= Assigned task =
State the number of lines in the records that contain "will", with no other words.
((
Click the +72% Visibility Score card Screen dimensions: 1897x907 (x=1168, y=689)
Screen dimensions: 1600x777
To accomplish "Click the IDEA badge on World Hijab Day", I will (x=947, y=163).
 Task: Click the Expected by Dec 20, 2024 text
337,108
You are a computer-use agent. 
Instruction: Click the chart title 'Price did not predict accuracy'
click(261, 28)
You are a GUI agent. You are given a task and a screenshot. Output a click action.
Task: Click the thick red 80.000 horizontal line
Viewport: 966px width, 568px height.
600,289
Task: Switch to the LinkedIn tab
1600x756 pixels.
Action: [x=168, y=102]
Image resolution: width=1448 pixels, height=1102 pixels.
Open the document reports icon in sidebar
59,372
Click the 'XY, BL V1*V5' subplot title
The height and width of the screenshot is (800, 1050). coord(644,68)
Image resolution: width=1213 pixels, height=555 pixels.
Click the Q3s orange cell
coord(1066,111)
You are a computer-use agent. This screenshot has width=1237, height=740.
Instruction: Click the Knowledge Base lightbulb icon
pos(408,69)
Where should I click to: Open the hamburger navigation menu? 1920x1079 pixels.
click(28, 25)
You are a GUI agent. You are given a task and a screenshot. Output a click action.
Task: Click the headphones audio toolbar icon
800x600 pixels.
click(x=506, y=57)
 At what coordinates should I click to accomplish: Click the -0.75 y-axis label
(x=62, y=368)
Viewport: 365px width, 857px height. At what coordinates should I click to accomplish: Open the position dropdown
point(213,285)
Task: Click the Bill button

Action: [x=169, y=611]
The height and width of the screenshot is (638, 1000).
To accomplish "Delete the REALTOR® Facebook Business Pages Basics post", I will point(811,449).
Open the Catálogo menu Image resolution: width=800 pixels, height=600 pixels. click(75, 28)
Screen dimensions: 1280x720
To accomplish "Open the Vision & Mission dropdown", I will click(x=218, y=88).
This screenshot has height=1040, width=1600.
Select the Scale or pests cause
))
= Exercise result =
3